Ao menos três decisões liminares, em diferentes estados, foram expedidas pelo Judiciário em favor de empresas e representantes de setores que não concordam com o entendimento do governo e buscam evitar o pagamento de tributos federais envolvidos na medida.

A MP das subvenções foi sancionada em dezembro, após meses de negociações, e tem impacto estimado em R$ 35 bilhões só em 2024, segundo o governo. O texto limita a investimentos de empresas os benefícios fiscais federais baseados em incentivos estaduais, o que na prática proíbe a extensão desses subsídios para gastos com custeio das companhias.

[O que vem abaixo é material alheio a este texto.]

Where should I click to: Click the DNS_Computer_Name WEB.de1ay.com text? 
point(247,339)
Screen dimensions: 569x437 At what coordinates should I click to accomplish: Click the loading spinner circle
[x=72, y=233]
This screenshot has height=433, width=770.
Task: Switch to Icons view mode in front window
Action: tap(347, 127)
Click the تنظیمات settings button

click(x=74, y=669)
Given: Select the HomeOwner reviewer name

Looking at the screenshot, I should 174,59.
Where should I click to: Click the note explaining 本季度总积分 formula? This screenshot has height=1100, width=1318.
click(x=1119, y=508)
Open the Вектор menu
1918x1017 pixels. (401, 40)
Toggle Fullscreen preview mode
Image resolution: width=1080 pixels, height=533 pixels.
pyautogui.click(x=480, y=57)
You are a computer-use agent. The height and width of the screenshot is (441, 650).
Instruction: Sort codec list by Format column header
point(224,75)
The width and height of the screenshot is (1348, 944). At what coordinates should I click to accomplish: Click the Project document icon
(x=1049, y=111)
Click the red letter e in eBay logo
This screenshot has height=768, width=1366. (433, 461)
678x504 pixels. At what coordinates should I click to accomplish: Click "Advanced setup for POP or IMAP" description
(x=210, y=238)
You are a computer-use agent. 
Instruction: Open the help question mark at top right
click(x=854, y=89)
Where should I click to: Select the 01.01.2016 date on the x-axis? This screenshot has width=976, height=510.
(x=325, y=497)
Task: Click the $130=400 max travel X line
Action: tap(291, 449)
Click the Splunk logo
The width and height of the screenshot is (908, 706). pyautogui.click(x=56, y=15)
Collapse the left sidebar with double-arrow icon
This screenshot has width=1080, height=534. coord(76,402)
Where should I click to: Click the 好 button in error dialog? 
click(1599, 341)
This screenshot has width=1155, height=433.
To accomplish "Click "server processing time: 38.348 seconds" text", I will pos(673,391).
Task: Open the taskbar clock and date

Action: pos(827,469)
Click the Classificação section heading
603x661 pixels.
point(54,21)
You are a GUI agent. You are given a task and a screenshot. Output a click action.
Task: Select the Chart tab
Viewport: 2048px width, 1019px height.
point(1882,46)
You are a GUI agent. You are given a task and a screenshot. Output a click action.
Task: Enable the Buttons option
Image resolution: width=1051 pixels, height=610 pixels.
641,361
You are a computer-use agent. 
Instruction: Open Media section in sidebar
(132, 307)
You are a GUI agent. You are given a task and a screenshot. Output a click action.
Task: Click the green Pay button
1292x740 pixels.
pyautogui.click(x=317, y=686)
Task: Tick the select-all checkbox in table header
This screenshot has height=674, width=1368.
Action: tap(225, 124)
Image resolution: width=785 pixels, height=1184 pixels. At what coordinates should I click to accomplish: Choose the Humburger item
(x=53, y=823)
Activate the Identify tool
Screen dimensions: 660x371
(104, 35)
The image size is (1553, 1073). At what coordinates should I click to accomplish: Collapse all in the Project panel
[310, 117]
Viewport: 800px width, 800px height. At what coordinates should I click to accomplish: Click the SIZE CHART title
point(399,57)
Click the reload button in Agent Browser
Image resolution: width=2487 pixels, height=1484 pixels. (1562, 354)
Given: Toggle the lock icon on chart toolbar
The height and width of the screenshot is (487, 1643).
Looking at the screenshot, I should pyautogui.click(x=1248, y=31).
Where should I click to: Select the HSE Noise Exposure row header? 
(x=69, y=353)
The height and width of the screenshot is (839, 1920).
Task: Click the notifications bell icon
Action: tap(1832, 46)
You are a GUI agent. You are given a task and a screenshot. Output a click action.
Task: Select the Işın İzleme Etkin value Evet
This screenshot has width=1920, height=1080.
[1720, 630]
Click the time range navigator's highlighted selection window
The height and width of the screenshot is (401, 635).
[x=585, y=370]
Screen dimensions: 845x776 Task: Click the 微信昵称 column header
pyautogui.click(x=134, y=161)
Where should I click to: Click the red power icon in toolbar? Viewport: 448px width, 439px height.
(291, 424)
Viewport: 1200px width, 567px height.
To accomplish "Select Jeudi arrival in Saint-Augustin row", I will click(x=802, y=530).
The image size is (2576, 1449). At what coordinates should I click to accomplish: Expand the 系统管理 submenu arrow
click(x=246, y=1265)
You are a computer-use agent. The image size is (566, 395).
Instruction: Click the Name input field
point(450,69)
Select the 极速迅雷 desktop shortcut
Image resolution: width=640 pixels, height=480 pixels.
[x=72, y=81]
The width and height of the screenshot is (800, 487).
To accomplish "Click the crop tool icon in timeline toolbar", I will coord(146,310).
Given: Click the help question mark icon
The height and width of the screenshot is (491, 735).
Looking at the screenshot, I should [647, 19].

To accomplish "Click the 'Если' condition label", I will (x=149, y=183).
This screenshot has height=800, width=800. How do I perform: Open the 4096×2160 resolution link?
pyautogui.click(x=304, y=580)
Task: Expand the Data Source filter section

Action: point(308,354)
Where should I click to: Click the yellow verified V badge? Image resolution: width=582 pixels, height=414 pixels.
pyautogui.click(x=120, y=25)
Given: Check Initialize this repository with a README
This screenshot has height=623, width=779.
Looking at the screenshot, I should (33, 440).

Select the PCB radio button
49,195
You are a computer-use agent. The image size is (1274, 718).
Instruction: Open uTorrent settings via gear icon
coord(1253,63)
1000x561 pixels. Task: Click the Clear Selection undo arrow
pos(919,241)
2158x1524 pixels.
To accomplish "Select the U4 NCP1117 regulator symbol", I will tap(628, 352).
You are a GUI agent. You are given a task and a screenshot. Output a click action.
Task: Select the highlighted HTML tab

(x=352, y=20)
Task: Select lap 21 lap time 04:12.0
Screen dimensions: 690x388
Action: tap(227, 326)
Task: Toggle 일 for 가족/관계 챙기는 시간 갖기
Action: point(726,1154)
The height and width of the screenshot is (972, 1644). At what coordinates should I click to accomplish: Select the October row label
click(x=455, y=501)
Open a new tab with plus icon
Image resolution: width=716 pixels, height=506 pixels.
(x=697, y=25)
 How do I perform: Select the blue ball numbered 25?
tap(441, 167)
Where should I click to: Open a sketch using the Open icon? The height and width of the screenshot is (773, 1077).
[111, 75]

A adoção da medida pelo governo foi alvo de questionamentos de setores empresariais, que alegavam haver afronta ao pacto federativo, porque a Receita Federal estaria limitando um benefício originado em decisões de governos regionais. Ações também questionam a abrangência da trava imposta pelo governo.

Em um dos processos, aberto em São Paulo pela Laticínios Catupiry, a empresa alegou que tem direito a créditos presumidos do imposto estadual ICMS — redução tributária baseada em operações feitas pela companhia — e que esse incentivo não pode ser incluído no cálculo de Imposto de Renda (IRPJ) e Contribuição Social sobre Lucro Líquido (CSLL) porque os benefícios “não constituem renda”.

“Em razão do princípio federativo, a tributação pela União sobre os créditos presumidos derivados de políticas fiscais e desenvolvimentistas de estados implicaria no desrespeito à autonomia deste ente”, diz a companhia na ação. O pedido foi acatado de forma liminar na última terça-feira pela Justiça Federal, que determinou a suspensão da incidência de IRPJ e CSLL sobre os créditos presumidos de ICMS da empresa.

Decisão similar foi proferida neste mês em Brasília, em favor do Sindicado do Comércio Atacadista do Distrito Federal. Nesse caso, o benefício de ICMS não entrará na base de cálculo de PIS e Cofins.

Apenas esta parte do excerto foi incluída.